- 23.5 million Europeans aged between 15 and 64 used marijuana in the last year, says the European Drug Report of the European Monitoring Centre for Drugs and Drug Addiction.
- This represents an increase of 1.4 million people over 2016, when 22.1 million Europeans declared having used cannabis over the past year.
Cannabis consumption has risen in Europe. This is one of the conclusions of the European Drug Report released in June by the European Monitoring Centre for Drugs and Drug Addiction. Established in 1993, the EMCDDA produces the report annually with a view to providing "the EU and its member states with factual, objective, reliable and comparable information at European level on drugs and drug addiction and their consequences. It aims to provide evidence to inform policymaking and guide initiatives to tackle drugs". According to the report, 23.5 million Europeans aged between 15 and 64 used cannabis in 2017, among which 17.1 million young adults aged 15-34.
Cannabis consumption in Europe in 2017Source: European Drug Report 2017
The number has increased in comparison with the data published by the EMCDDA in 2016. In that year 22.1 million Europeans aged between 15 and 64 used cannabis, compared to 23.5 million in 2017, an increase of nearly 1.5 million people.
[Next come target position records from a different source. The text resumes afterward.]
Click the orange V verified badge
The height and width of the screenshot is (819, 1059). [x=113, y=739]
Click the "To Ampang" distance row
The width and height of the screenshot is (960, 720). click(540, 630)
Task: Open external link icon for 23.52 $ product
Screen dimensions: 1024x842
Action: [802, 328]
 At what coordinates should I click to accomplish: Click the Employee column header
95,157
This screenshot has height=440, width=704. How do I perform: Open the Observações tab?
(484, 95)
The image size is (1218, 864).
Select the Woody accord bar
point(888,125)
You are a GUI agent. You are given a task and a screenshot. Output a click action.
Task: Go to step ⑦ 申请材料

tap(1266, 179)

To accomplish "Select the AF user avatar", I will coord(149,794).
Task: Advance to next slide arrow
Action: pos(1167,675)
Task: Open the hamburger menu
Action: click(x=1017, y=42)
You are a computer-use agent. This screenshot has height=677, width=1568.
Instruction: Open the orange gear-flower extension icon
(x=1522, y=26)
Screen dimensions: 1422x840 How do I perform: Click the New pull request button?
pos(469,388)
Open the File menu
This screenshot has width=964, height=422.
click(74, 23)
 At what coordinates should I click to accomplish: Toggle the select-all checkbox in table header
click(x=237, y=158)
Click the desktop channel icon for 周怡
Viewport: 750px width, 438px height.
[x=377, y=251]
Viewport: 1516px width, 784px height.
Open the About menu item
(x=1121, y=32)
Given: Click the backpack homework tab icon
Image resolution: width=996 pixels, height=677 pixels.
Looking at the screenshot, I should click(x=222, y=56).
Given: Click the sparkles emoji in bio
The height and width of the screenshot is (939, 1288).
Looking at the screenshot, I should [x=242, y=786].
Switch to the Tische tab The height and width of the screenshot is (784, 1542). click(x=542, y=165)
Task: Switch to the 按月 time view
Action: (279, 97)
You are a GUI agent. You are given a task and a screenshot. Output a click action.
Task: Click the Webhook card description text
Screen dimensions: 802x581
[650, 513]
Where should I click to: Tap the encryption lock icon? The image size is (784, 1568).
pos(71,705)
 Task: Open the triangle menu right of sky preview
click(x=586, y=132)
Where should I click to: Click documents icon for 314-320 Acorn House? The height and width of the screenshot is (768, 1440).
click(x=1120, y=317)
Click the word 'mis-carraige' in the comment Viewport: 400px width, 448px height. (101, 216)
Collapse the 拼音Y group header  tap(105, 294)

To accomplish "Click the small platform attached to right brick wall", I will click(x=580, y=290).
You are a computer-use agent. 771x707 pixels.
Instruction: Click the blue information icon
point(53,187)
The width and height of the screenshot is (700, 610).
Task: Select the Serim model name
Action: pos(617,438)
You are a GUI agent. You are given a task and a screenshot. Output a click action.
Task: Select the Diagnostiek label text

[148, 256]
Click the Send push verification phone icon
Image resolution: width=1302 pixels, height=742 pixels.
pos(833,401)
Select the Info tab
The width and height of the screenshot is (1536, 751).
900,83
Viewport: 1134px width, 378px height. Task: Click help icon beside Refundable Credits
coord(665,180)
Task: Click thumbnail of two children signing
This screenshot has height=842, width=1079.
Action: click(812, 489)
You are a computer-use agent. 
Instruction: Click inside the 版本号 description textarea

Cannabis consumption has grown also among young adults - aged between 14 and 34 - increasing from 16.6 million users in 2016 to 17.1 in 2017.
But the increase is not limited to use in the last year, cannabis is on the rise in every way. In fact, when asked about their lifetime relationship with the drug, in 2017 87.7 million Europeans reported having used it at least once, compared to 83.2 in 2016, an increase of 4.5 million people.
Cannabis consumption in Europe in 2016Source: European Drug Report 2016
The international regulatory framework for cannabis: the first section of the report
'Do international cannabis policy developments have implications for Europe?' is the first heading of the European Drug Report 2017. While in 2016 the report opened with 'Resurgence of MDMA' and proceeded with 'New data highlight regional patterns in stimulant use' and 'Responding to cannabis remains a key challenge for European drug policies', this year it begins by stressing the renewed interest in cannabis among European policymakers.
The report recognises that in Europe "a lively debate is now taking place, with issues such as permitting the production of cannabis for personal use, and making cannabis available for treating medical conditions, of growing interest in some countries". The same heading also highlights that "the European cannabis market has already changed considerably in recent years, in part driven by a move to more domestic production".